Work request
Examine each line of the data. Copy those that contain the string "computer".

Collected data
-----
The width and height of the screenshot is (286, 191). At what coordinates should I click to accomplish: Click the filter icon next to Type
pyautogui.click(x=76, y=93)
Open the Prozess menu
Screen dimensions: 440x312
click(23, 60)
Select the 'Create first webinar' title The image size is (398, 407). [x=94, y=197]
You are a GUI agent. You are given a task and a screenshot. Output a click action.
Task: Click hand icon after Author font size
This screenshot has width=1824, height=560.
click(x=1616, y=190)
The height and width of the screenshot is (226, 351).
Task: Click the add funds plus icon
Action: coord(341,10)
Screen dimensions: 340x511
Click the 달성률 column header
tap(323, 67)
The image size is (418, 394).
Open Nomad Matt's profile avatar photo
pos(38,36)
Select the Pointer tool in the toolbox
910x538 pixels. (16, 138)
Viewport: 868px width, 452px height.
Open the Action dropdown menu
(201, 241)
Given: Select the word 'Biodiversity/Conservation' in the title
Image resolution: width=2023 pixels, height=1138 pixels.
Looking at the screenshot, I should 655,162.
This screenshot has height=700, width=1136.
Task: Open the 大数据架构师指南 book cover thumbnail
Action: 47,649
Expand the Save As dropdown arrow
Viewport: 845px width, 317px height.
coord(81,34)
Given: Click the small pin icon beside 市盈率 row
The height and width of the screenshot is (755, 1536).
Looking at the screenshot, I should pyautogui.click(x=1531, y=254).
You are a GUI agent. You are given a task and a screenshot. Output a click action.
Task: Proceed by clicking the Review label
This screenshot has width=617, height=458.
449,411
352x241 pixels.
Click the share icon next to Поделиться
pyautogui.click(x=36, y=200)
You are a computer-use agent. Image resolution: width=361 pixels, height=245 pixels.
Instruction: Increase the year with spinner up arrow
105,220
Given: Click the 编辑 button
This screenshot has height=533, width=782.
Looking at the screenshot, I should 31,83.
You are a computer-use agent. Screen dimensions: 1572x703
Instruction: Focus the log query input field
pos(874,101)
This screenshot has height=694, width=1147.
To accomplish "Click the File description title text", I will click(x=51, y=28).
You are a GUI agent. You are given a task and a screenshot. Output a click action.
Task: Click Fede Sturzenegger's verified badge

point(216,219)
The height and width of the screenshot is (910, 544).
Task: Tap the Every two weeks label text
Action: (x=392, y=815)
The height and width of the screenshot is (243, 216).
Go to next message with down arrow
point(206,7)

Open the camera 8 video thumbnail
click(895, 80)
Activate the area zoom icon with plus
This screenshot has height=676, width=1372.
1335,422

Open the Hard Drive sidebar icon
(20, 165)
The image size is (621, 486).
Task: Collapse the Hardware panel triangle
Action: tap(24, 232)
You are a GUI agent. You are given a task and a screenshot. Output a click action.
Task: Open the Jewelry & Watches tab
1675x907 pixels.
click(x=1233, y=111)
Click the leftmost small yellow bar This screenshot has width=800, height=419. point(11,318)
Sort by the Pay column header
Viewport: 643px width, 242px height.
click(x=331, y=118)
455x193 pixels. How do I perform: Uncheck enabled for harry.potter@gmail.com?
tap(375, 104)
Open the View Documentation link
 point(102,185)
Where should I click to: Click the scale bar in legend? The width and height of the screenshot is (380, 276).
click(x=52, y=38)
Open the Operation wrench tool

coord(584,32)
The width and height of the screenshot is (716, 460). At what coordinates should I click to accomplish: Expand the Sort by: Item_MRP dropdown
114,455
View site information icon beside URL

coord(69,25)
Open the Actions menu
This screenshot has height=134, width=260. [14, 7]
-----
Written answer
You are a computer-use agent. Image resolution: width=361 pixels, height=245 pixels.
You are a computer-use agent. Screen dimensions: 1572x703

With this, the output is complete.